> Exercise directions:
Where in the data does the word "resolution" appear? Find those lines and copy them.
------ Provided information
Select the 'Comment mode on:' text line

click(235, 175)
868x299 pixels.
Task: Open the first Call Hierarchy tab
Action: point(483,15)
------------
------ Provided information
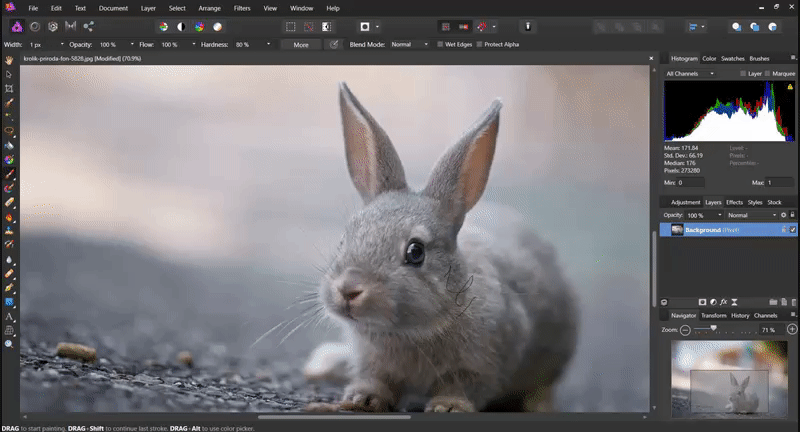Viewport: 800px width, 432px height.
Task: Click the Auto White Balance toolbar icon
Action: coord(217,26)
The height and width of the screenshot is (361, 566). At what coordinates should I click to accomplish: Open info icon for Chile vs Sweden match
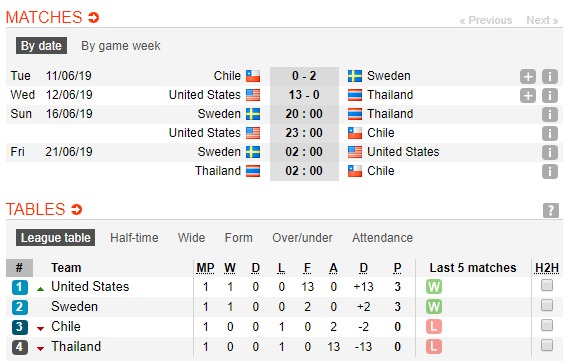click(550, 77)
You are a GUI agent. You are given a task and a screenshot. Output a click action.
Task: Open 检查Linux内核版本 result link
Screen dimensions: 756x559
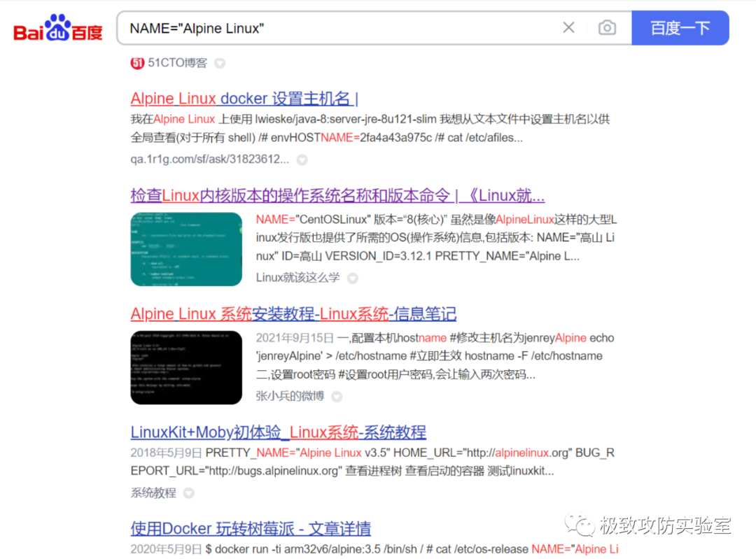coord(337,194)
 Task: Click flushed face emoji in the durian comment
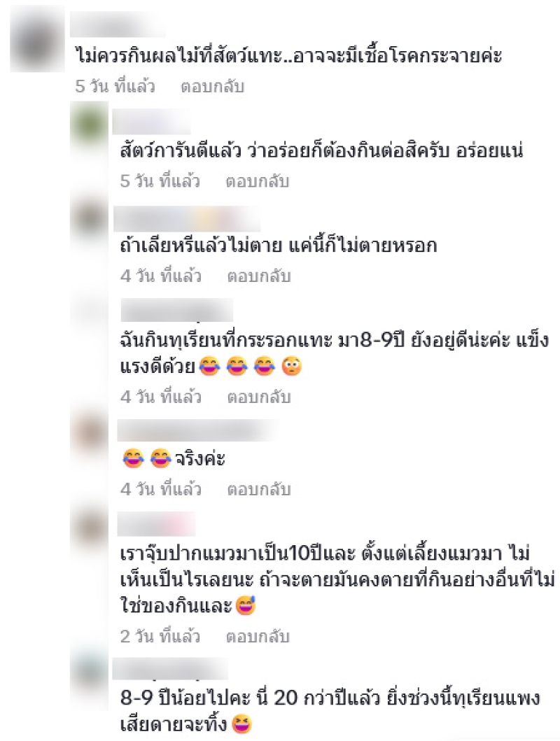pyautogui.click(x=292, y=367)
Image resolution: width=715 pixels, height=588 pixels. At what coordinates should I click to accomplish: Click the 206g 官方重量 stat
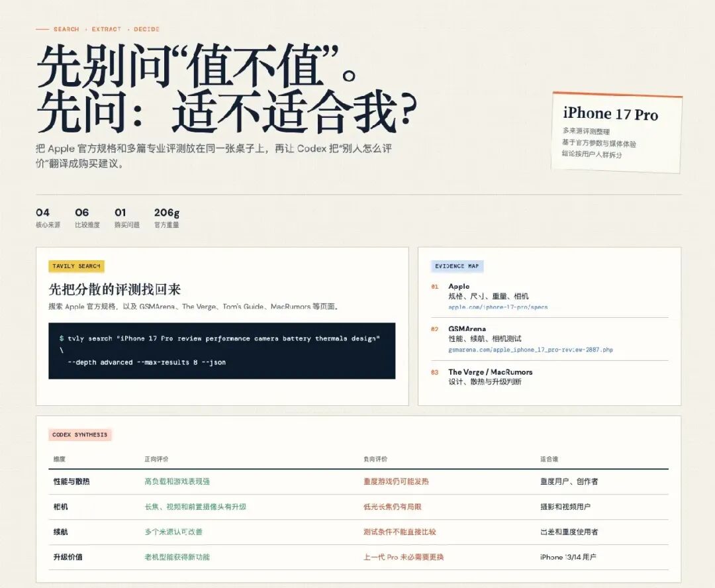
------------
------ Provided information
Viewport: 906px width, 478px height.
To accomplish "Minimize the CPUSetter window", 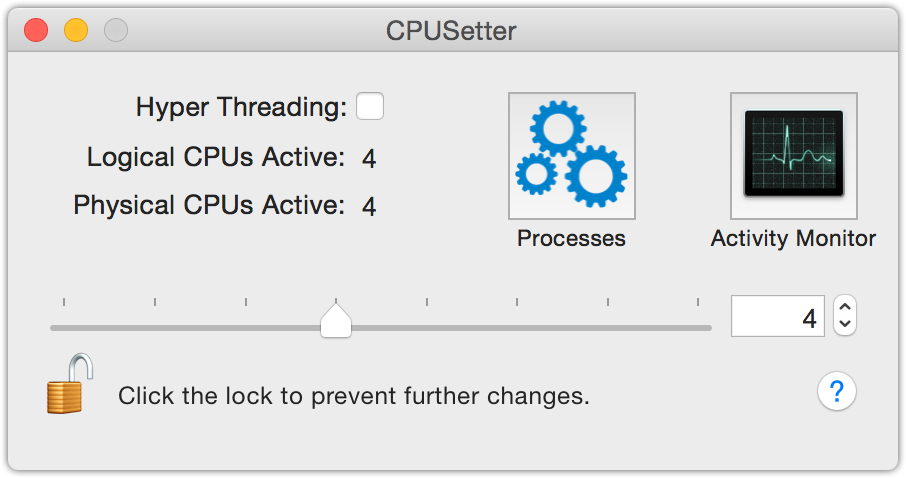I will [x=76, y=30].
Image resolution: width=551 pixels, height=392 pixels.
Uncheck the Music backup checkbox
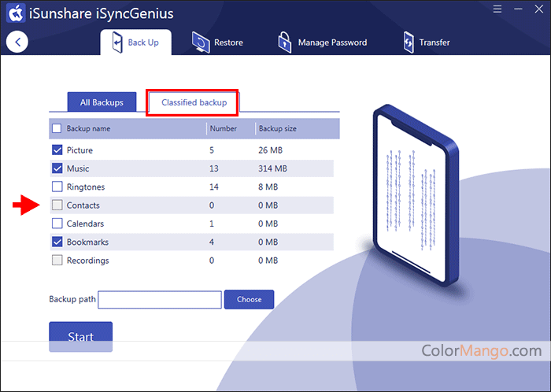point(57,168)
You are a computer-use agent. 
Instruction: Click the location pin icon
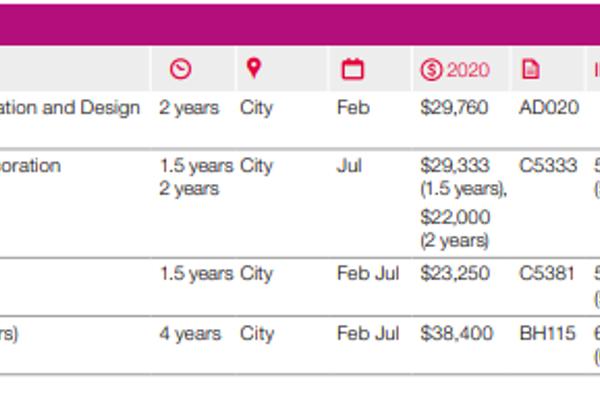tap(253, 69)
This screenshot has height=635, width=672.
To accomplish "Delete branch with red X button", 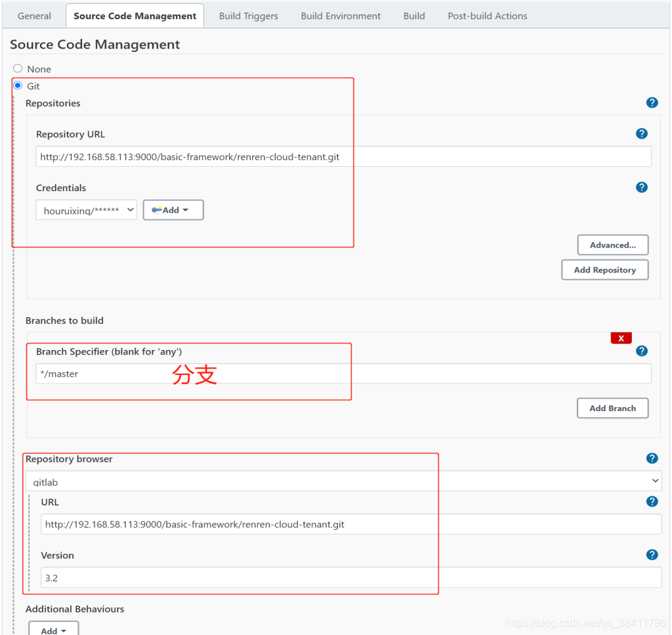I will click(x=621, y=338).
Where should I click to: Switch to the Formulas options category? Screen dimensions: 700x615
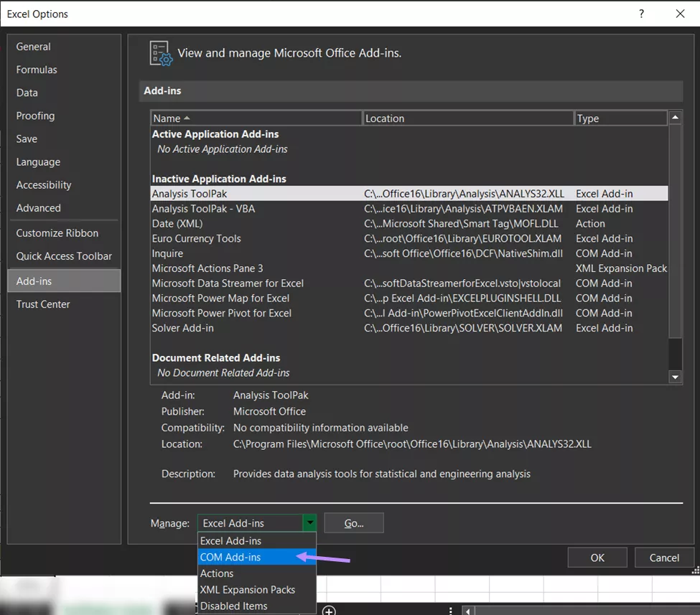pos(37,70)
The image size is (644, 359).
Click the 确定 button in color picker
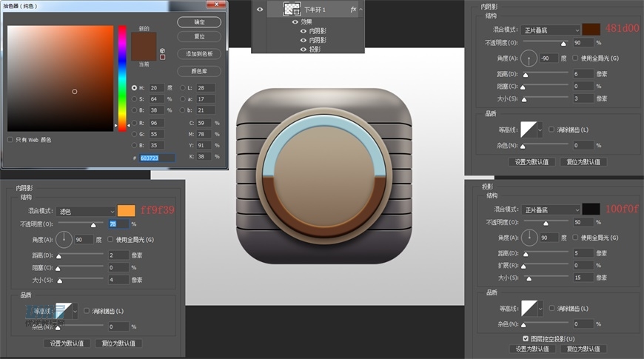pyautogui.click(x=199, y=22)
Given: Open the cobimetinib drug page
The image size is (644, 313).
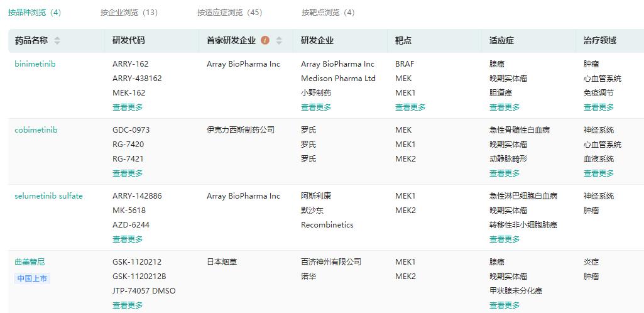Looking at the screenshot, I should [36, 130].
------------
> Task response:
Image resolution: width=715 pixels, height=588 pixels. At what coordinates should I click to accomplish: Click the 206g 官方重量 stat
Image resolution: width=551 pixels, height=392 pixels.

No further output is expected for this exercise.